** Seite **
++++++

N. Kogan: In den letzten fünf Jahren gab es gar keine Babys. Weder männlich noch weiblich. Wir feiern Bar Mizwa und Bat Mizwa, und baruch ha’schem, wenn ein Baby zur Welt kommen sollte, dann würden wir sicher ein Brit Mila machen. Aber es gibt keine jungen Paare. Es gibt bei uns niemanden, der Kinder in die Welt setzt – leider!

R. F: Haben Sie vor, in Minsk zu bleiben?

N. Kogan: Auf jeden Fall die nächsten zwei, drei Jahre ...

R.F: Und dann? Wollen Sie bis Lebensende da bleiben?

N. Kogan: Nein, das würde ich wahrscheinlich gar nicht aushalten, nicht mein ganzes Leben! Die Stadt ist nicht besonders schön. Leider ist die Gemeinde wirklich eine alternde Gemeinde, und in zehn bis fünfzehn Jahren wird es beträchtlich dahinschwinden, die jungen Menschen werden weggehen ...

R.F: Gibt es für die Progressive Gemeinde einen eigenen jüdischen Friedhof?

N. Kogan: Es gibt gar keinen jüdischen Friedhof. Wir werden alle zusammen begraben.

R.F: Es gibt keine jüdischen Friedhöfe mehr?

N. Kogan: Die gab es vor dem Krieg, aber sie wurden alle zerstört ...

R.F: Sie gehören zur Progressiven Reformbewegung, und was das Jüdischsein und das Nicht-Jüdischsein betrifft, halten Sie sich an die Regeln der Halacha. Sind Sie der englischen Progressiven Bewegung angegliedert oder der amerikanischen?

++++++

** Zu erledigen **
(a) Beantworte zum Interview diese Fragen:
(i) Wie viele Babys gab es laut N. Kogan in den letzten fünf Jahren?
(ii) Wie lange will N. Kogan auf jeden Fall in Minsk bleiben?
(iii) Was geschah mit den jüdischen Friedhöfen, die es vor dem Krieg gab?
(b) Schreib den Teil des Interviews wortgetreu ab, der mit den Worten „R.F: Gibt es“ einsetzt und mit „oder der amerikanischen?“ schließt.

** Gegebene Daten **
++++++

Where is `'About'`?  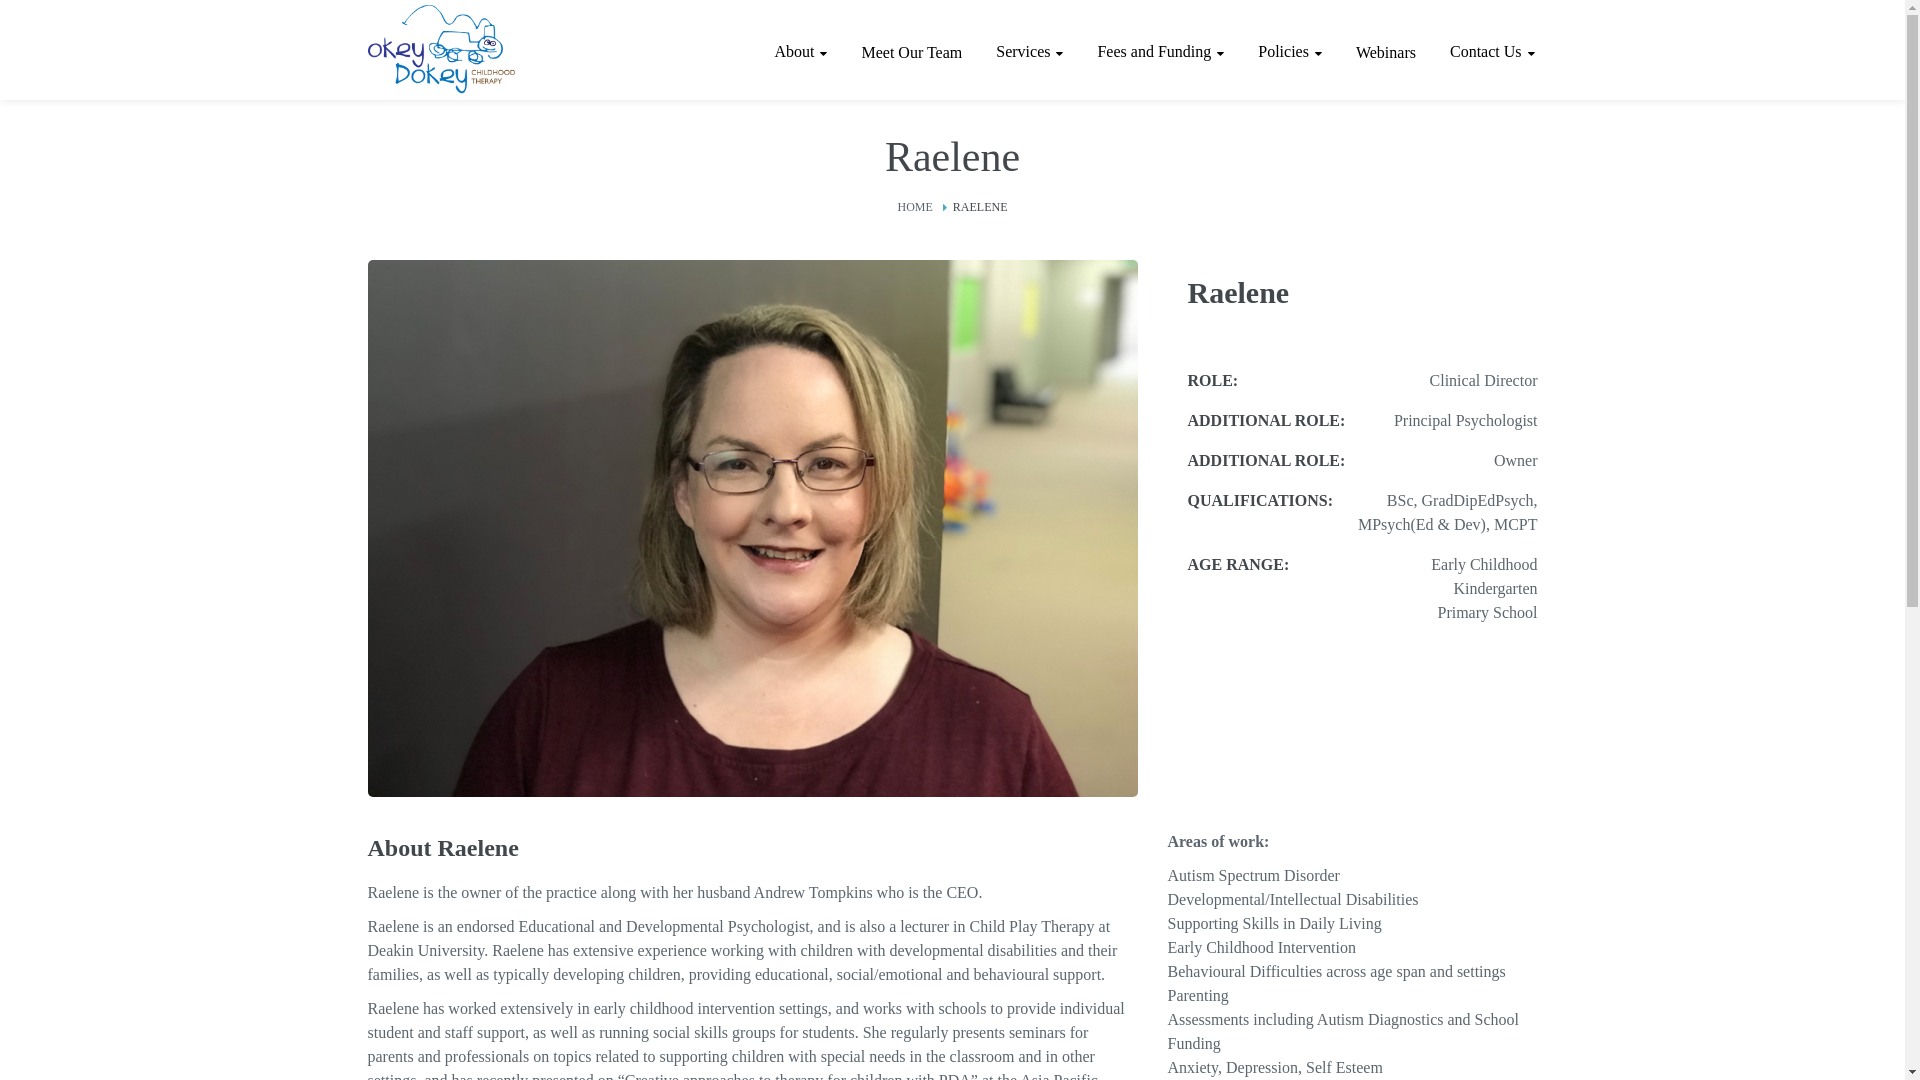 'About' is located at coordinates (800, 50).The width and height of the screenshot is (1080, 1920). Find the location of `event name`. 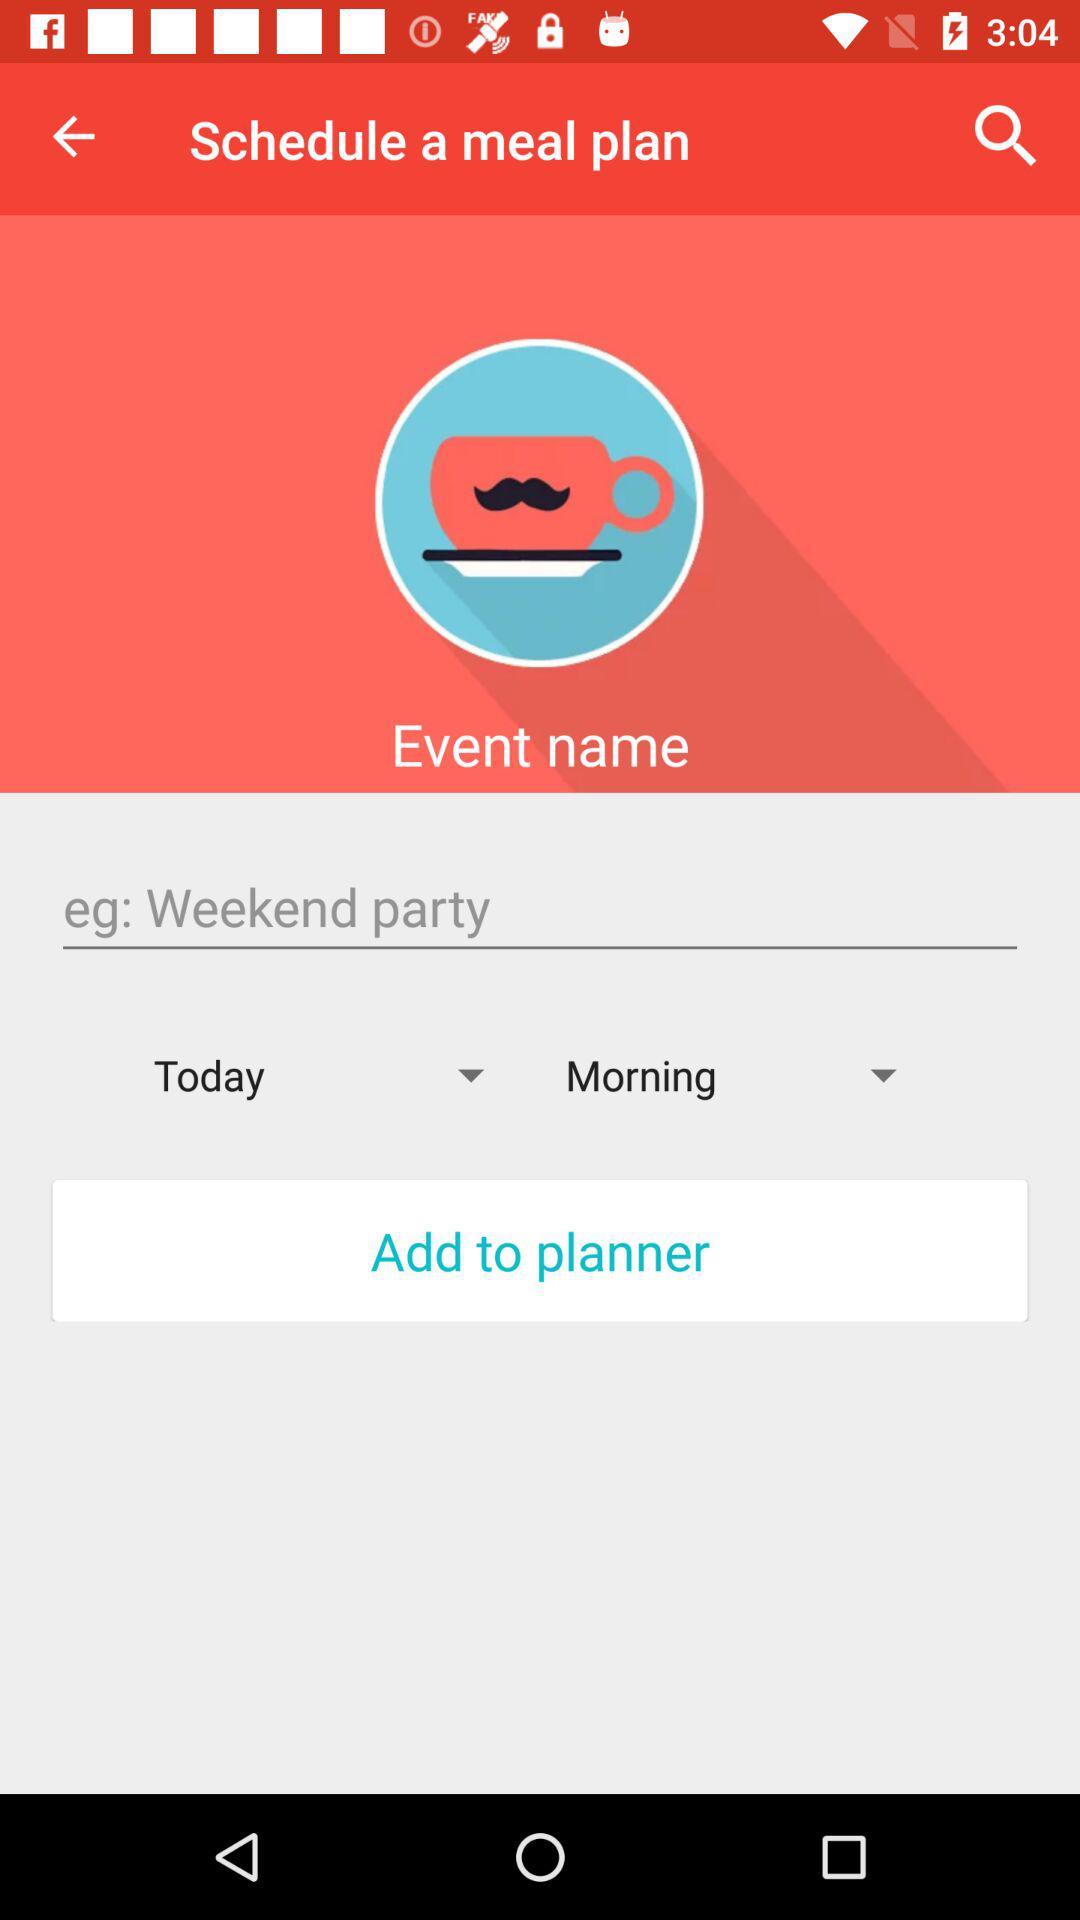

event name is located at coordinates (540, 906).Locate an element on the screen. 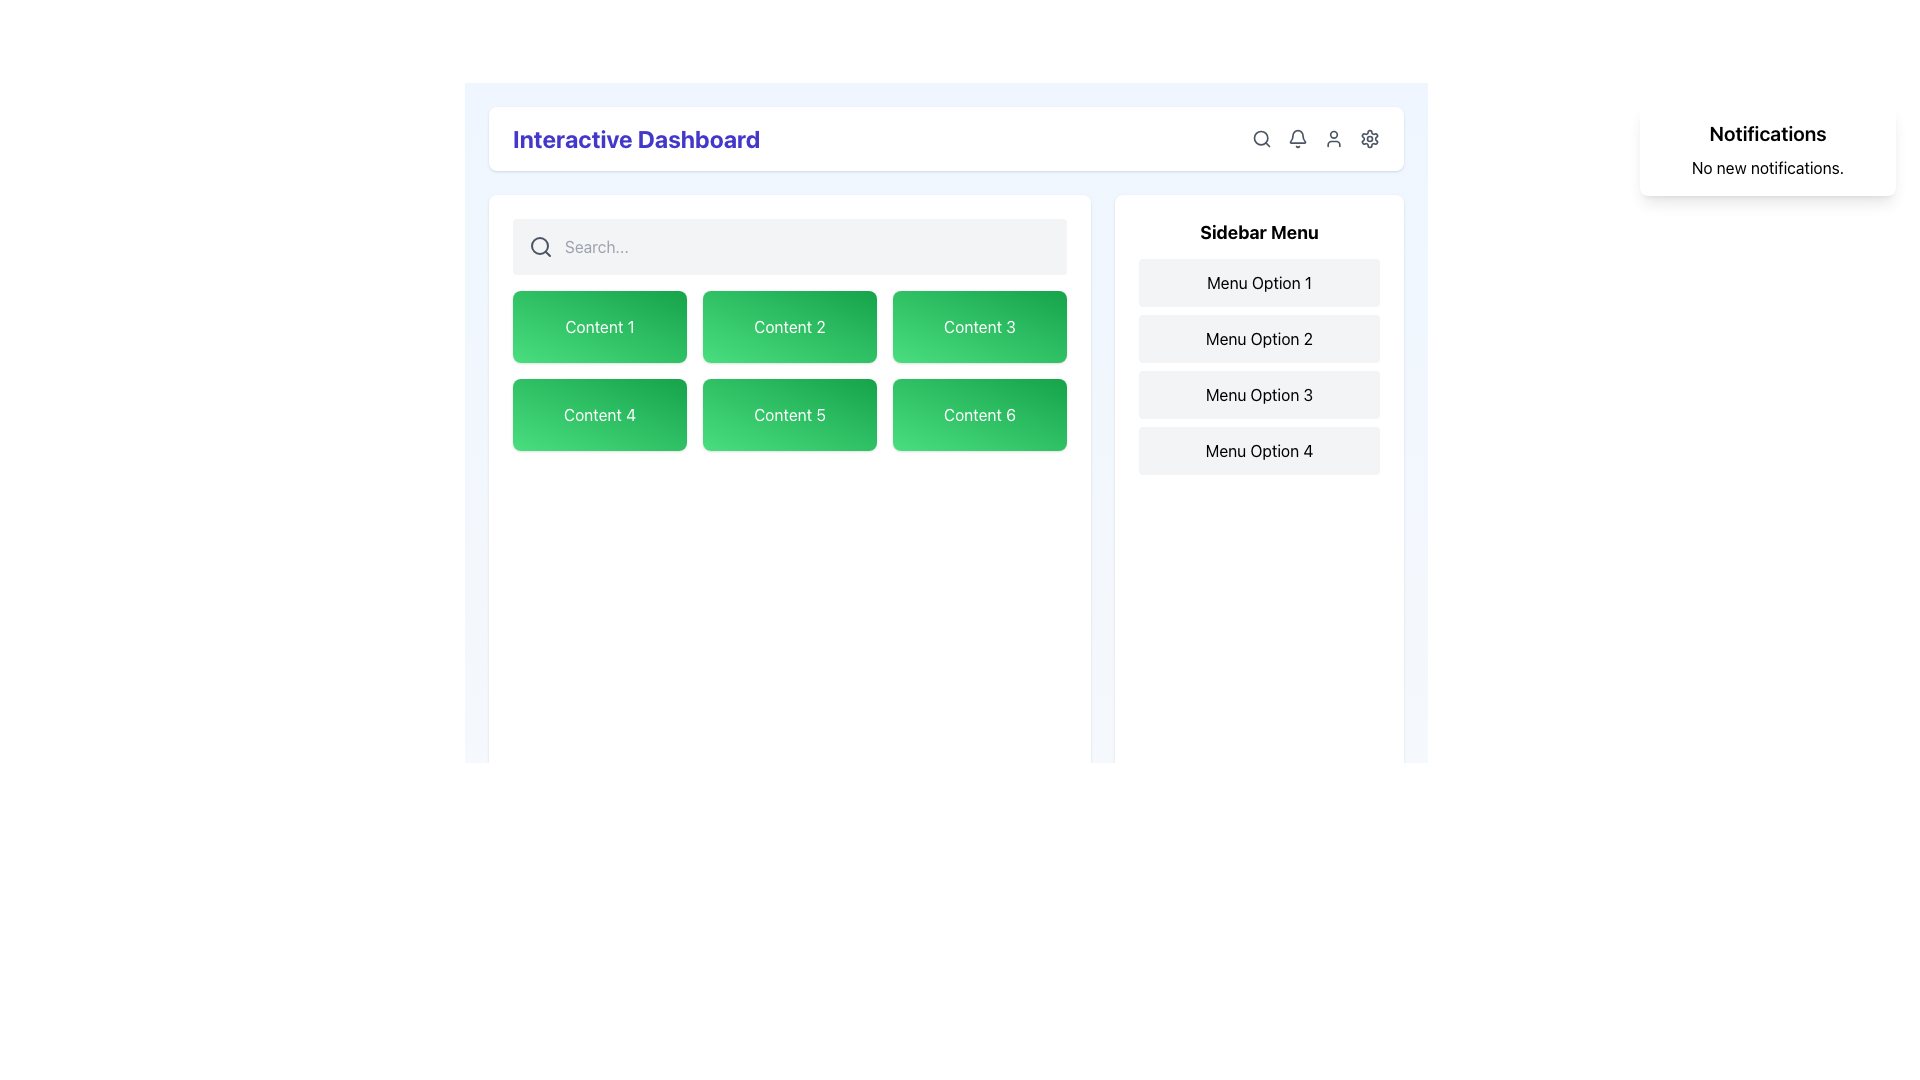  the 'Menu Option 3' button in the sidebar menu by is located at coordinates (1258, 394).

++++++

** Lösungen **
(a)
(i) Gar keine, weder männliche noch weibliche.
(ii) Die nächsten zwei, drei Jahre.
(iii) Sie wurden alle zerstört.

(b)
R.F: Gibt es für die Progressive Gemeinde einen eigenen jüdischen Friedhof?

N. Kogan: Es gibt gar keinen jüdischen Friedhof. Wir werden alle zusammen begraben.

R.F: Es gibt keine jüdischen Friedhöfe mehr?

N. Kogan: Die gab es vor dem Krieg, aber sie wurden alle zerstört ...

R.F: Sie gehören zur Progressiven Reformbewegung, und was das Jüdischsein und das Nicht-Jüdischsein betrifft, halten Sie sich an die Regeln der Halacha. Sind Sie der englischen Progressiven Bewegung angegliedert oder der amerikanischen?